Cathodoluminescence guided zircon Hf isotope depth profiling: Mobilization of the Lu–Hf system during (U)HP rock exhumation in the Woodlark Rift, Papua New Guinea

Abstract

Cathodoluminescence image guided Hf isotope depth profiling by laser ablation of zircons from two quartzofeldspathic host gneisses constrains the Lu–Hf system's behavior during rapid exhumation of (U)HP rocks in the Woodlark Rift, Papua New Guinea. Investigation of the depth profiling technique in individual and composite zircon standards demonstrates that it is possible to resolve ~8μm thick domains in which εHf(present) differs by as little as 4units.

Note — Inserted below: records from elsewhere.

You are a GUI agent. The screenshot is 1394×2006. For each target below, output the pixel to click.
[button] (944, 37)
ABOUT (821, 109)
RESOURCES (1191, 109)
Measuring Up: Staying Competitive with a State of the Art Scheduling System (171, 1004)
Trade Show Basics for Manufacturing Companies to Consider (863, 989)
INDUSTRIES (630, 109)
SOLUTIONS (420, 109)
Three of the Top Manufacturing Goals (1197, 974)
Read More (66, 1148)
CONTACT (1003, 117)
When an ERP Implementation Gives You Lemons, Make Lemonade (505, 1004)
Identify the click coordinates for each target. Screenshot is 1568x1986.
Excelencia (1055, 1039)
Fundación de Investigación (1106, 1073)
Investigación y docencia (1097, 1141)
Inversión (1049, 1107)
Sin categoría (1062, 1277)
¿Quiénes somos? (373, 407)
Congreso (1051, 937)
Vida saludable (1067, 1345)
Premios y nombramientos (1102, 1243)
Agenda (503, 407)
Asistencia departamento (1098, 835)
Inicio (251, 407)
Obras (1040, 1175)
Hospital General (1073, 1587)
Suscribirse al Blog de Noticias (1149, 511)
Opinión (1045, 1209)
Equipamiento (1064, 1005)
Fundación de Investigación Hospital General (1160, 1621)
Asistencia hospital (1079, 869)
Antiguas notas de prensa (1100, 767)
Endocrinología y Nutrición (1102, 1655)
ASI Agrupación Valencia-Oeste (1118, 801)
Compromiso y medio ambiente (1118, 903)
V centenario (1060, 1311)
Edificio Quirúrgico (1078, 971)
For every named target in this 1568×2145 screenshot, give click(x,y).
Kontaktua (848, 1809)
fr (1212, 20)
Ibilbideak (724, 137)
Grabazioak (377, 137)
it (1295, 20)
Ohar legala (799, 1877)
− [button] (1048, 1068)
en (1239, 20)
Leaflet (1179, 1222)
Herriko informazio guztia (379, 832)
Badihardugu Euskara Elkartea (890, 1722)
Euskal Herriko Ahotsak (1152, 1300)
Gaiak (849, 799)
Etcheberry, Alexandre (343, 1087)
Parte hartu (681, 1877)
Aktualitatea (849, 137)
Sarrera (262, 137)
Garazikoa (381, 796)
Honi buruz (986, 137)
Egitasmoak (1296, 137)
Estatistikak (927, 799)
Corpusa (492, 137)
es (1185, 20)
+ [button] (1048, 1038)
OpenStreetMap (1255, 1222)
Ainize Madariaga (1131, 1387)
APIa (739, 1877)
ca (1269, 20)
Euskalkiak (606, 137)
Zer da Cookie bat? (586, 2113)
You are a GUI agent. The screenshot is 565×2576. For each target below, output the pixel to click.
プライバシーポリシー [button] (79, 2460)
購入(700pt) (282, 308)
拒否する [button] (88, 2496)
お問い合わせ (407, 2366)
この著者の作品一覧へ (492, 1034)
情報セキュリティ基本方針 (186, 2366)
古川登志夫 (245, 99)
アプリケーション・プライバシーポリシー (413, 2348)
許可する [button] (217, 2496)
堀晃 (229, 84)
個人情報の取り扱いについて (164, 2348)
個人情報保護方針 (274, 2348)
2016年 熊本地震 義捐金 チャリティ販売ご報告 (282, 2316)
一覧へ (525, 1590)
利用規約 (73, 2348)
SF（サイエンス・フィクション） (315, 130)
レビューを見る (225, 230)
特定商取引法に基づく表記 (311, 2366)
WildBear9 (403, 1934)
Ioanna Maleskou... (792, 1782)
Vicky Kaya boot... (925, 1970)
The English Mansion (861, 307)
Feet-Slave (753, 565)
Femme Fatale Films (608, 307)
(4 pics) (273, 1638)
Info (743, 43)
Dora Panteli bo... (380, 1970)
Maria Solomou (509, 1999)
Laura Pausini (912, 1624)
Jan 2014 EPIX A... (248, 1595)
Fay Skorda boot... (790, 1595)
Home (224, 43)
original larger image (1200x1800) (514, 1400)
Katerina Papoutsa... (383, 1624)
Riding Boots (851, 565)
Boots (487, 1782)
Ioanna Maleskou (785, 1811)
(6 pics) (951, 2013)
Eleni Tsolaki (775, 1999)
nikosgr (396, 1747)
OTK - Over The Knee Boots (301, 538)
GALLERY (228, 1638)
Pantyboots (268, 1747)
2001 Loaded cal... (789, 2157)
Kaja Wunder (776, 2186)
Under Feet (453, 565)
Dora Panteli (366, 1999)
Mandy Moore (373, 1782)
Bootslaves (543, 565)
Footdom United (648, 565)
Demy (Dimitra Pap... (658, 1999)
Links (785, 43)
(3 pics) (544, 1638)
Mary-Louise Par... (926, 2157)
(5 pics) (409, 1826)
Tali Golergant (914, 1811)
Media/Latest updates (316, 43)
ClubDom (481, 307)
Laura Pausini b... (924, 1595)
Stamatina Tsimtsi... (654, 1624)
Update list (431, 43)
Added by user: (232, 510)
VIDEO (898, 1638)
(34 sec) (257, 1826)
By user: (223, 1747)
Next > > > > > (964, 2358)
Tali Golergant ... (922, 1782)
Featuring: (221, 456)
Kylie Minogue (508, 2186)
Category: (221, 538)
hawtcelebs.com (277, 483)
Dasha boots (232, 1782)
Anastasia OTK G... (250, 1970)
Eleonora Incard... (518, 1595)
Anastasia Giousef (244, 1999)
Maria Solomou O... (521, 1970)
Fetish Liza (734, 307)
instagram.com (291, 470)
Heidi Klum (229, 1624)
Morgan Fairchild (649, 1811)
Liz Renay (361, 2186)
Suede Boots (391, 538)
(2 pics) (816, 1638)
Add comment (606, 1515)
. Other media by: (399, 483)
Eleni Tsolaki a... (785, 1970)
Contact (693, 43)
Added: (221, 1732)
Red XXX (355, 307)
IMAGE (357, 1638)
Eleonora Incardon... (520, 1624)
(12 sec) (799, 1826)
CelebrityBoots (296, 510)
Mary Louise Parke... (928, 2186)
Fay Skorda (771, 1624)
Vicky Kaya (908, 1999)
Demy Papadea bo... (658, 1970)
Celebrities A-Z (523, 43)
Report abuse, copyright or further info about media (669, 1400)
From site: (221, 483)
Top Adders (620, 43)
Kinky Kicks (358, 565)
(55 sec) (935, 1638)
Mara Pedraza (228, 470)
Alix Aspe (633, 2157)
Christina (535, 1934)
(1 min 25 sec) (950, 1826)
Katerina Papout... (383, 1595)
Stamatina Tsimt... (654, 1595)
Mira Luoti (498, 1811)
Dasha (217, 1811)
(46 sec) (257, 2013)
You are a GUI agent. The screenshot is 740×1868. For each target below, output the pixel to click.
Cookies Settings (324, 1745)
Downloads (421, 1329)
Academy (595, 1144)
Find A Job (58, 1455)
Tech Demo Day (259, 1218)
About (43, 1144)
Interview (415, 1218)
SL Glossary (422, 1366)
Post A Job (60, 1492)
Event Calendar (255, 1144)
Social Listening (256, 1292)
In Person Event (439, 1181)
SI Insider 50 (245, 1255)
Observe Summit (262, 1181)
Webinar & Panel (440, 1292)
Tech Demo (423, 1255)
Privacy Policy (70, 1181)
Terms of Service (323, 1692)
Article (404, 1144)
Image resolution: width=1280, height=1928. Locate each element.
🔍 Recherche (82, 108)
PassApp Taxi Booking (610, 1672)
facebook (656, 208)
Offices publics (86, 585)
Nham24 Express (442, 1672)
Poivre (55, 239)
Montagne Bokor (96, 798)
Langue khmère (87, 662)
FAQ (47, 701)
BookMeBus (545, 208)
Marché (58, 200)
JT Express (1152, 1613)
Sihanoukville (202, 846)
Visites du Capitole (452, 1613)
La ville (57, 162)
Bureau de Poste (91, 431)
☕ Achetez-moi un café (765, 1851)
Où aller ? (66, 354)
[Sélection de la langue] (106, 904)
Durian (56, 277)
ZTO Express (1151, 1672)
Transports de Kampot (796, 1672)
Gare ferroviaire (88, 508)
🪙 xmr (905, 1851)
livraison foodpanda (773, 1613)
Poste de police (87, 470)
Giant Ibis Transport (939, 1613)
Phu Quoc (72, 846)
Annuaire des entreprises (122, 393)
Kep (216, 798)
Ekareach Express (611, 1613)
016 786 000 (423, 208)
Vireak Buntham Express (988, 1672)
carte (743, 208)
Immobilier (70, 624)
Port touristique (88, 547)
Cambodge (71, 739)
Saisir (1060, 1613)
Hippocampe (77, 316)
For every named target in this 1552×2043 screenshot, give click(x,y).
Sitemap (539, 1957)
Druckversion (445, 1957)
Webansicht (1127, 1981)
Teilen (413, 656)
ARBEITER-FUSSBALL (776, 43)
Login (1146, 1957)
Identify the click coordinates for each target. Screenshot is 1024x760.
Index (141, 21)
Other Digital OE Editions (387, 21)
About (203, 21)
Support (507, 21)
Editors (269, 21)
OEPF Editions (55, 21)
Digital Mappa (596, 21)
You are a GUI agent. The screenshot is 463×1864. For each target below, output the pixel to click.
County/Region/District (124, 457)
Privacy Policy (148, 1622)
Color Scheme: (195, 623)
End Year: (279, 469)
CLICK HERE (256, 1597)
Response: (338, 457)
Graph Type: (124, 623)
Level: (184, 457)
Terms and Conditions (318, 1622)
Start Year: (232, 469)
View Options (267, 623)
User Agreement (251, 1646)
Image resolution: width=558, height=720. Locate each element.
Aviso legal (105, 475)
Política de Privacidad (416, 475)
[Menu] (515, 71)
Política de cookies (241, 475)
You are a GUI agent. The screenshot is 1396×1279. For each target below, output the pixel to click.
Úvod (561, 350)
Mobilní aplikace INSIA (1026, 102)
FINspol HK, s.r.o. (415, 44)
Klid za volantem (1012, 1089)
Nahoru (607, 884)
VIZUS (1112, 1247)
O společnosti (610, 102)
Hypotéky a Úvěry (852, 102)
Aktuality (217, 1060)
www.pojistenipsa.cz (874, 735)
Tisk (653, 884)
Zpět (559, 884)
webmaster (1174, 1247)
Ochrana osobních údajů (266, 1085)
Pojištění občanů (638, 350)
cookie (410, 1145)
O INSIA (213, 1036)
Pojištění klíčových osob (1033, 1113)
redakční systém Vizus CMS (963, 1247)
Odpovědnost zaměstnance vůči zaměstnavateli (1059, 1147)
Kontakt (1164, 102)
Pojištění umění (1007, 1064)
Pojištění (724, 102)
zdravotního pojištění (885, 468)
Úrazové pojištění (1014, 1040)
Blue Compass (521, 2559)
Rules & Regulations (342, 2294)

In a metasedimentary gneiss, 2.89±0.29Ma zircon overgrowths on Cretaceous aged inherited cores have radiogenic εHf(present) indicating growth in a medium that was originally in equilibrium with garnet undergoing recrystallization (the ‘garnet effect’ of Zheng et al., 2005). In a separate gneiss sample that originated as an exhumation related anatectic melt, 3.66±0.13Ma zircons lacking inheritance contain sub-domains that differ from each other by >15 εHf(present). Some of these sub-domains are radiogenic and can be explained by the ‘garnet effect’, whereas others also contain highly elevated Lu and Yb in addition to their radiogenic Hf compositions, thus necessitating a medium derived from the complete breakdown of garnet. Zircons in this sample also contain non-radiogenic sub-domains that grew in the presence of Hf mobilized from the surrounding rocks of the subducted and metamorphosed remnants of the Australian continental margin. The results confirm that rapid exhumation of (U)HP rocks can result in the following: 1) transmission of radiogenic Hf (and sometimes Lu and the other HREE) from garnet bearing mafic lithologies into the quartzofeldspathic gneisses, and 2) mobilization and transport of unradiogenic Hf present within the quartzofeldspathic remnants of subducted continental crust.